Celtics were first to show "high level of interest" in Donte DiVincenzo

In an interview with the Boston Globe ahead of Thursday's 2018 NBA Draft, Villanova University coach Jay Wright said the Boston Celtics were the first team to show a "high level of interest," in Donte DiVincenzo. 

"I think Danny Ainge might have been the first guy I talked to about Donte,” he said. “They saw something in him really early. They liked his competitiveness and his ability to shoot the ball."

Wright went along to explain that the Celtics questioned DiVincenzo's defensive ability, but that they really liked him nonetheless. Boston owns the 27th pick in the NBA Draft this Thursday, and could consider taking the former Wildcat if he is available. 
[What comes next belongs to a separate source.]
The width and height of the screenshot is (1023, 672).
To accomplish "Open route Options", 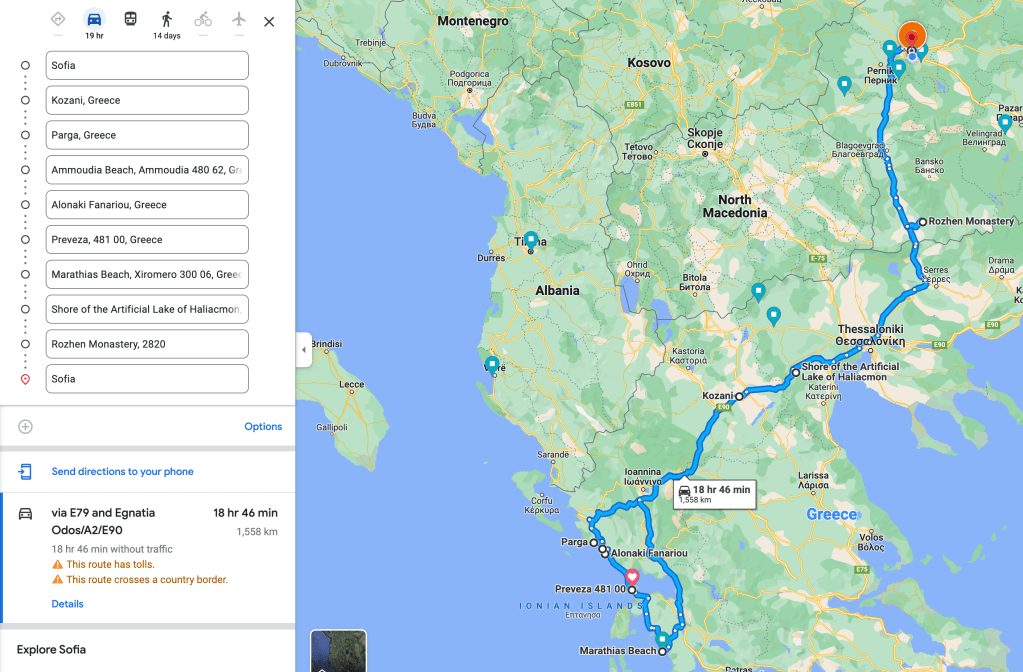I will (x=263, y=427).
The Celtics brought DiVincenzo in for a pre-draft workout early in the draft process, while Ainge reportedly took him out to lunch after it had concluded

DiVincenzo averaged 13.4 points, 4.8 rebounds and 3.5 assists per game in his redshirt-sophomore season. He shot 48 percent from the field and 40 percent from three point range, leading the Wildcats to their second NCAA National Championship in three years. 

It is possible the Celtics won't be able to select DiVincenzo with the 27th pick with the way his draft stock has risen, but Ainge has plenty of future draft picks to consider trading up if he has deemed DiVincenzo "his guy."

The 2018 NBA is scheduled to begin on June 21st at 7 p.m. EST.